● Tâche demandée A:
Recopiez fidèlement le passage de l'extrait sur Oscar Wilde qui va de « Ils se retrouveront » à « leur gloire commune. ».
● Tâche demandée B:
Résumez l'extrait sur Oscar Wilde en deux phrases.
● Tâche demandée C:
Répondez aux questions suivantes d'après l'extrait sur Oscar Wilde.
(i) Qui suggère à Lillie de monter sur les planches ?
(ii) Quel âge Margaret a-t-elle selon Mrs Erlynne ?
(iii) Que jette Wilde aux pieds de Sarah Bernhardt à Folkestone ?

● Extrait du texte:
.....
Hélas, les temps changent pour la glorieuse Lillie. Son mari fait de mauvaises affaires, Bertie finit par se lasser d’elle, et, désargentée, elle se trouve dans l’obligation de chercher une occupation lucrative. C’est encore Oscar qui lui suggère de monter sur les planches et lui conseille un professeur. Ce sera le début d’une brillante carrière, grandement favorisée par sa réputation d’éclatante beauté et par le prestige de ses conquêtes royales.
Ils se retrouveront plus tard en Amérique où Wilde termine sa tournée d’un an de conférences et où elle la commence dans les théâtres. Il l’a attendue, impatient de l’accueillir et de partager leur gloire commune.
C’est encore Lillie qui lui inspirera le personnage de Mrs Erlynne dans sa pièce « L’éventail de Lady Windermere ». Comme elle, Lillie Langtry possède un secret : en mars 1881, la jeune femme, réfugiée à Jersey, a discrètement donné le jour à une petite fille, Jeanne Marie, enfant illégitime - confiée à une nourrice - qu’elle eut probablement d’un séduisant officier de marine, le prince Louis de Battenberg, neveu de son illustre amant, le prince de Galles. C’est cet épisode clandestin qui fournit à Wilde le canevas de sa pièce. Il espérait en l’écrivant que l’actrice accepterait d’interpréter Mrs Erlynne, mais elle s’y refusa, objectant qu’elle ne pouvait tenir le rôle d'une femme, mère d'une fille adulte. Au dernier acte, Wilde reprendra cet argument avec humour, en plaçant presque mot pour mot dans la bouche de Mrs Erlynne les objections de Lilllie Langtry : En outre, mon cher Windermere, comment diable pourrais-je prendre l’allure d’une mère avec une fille adulte ? Margaret a vingt et un ans et je n’ai jamais avoué plus de vingt-neuf ans, trente tout au plus. Vingt-neuf quand il y a des abat-jour roses, trente quand il n’y en a pas.
Pour différentes que furent ses relations avec Sarah Bernhardt, elles n’en furent pas moins intenses, du moins du côté d’Oscar Wilde.
C’est à Folkestone, en1879, qu’il la rencontre pour la première fois. Il est venu l’attendre au débarcadère, les bras chargés de fleurs. À peine est-elle descendue du bateau avec la troupe de la Comédie-Française, qu’il jette à ses pieds les brassées de lys qu’il a achetés pour elle. Geste romanesque et théâtral, destiné à le distinguer de la foule impatiente qui l’entoure, lui, le jeune homme d’à peine 25 ans, qui ne s’est encore signalé au monde que par son esprit et ses excentricités, et que, seule, sa haute taille peut faire remarquer. Le voit-elle ? Peut-être, puisqu’elle écrira plus tard : « Sa tête dépassait toutes les autres têtes ; ses yeux étaient lumineux ; ses cheveux longs ; il avait l’air d’un étudiant allemand ». Mais, traversant le tapis de fleurs piétiné, elle passe s’en s’attarder au milieu des acclamations qui l’accompagnent, vers le train qui doit l’emmener vers Londres et la gare de Charing Cross. Et c’est déjà fini.
.....
[Données de localisation de cibles visibles]
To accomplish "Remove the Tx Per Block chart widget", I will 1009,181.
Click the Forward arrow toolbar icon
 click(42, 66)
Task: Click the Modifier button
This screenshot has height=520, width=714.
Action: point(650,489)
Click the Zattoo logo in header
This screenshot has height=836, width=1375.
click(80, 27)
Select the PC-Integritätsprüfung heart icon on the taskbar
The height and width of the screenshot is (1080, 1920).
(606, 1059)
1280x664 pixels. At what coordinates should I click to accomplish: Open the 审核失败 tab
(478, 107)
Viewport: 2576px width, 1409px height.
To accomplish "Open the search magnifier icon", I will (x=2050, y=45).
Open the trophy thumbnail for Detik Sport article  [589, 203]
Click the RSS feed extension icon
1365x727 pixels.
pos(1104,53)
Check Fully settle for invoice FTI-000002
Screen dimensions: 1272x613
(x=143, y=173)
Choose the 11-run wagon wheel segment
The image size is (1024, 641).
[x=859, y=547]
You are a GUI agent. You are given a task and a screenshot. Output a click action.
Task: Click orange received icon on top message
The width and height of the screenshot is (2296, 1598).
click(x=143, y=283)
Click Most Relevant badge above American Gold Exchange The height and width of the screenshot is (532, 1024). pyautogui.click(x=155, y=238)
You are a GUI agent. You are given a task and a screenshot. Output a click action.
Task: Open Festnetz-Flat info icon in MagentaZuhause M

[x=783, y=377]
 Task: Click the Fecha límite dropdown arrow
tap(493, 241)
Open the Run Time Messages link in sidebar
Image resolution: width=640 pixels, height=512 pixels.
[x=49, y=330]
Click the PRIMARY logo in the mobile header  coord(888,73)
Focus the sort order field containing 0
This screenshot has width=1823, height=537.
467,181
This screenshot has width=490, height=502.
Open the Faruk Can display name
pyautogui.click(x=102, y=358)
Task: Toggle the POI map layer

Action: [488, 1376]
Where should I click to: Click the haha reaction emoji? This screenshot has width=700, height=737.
.....
● Réponse A:
Ils se retrouveront plus tard en Amérique où Wilde termine sa tournée d’un an de conférences et où elle la commence dans les théâtres. Il l’a attendue, impatient de l’accueillir et de partager leur gloire commune.

● Réponse B:
Désargentée après les mauvaises affaires de son mari et délaissée par Bertie, Lillie monte sur les planches sur le conseil d'Oscar, et la fille illégitime qu'elle a mise au monde en secret à Jersey en mars 1881 fournit à Wilde le canevas de « L'éventail de Lady Windermere », où elle refuse pourtant d'interpréter Mrs Erlynne. Les relations de Wilde avec Sarah Bernhardt, intenses au moins de son côté, commencent à Folkestone en 1879, lorsqu'il jette des brassées de lys à ses pieds et qu'elle passe sans s'attarder.

● Réponse C:
(i) Oscar.
(ii) Vingt et un ans.
(iii) Des brassées de lys.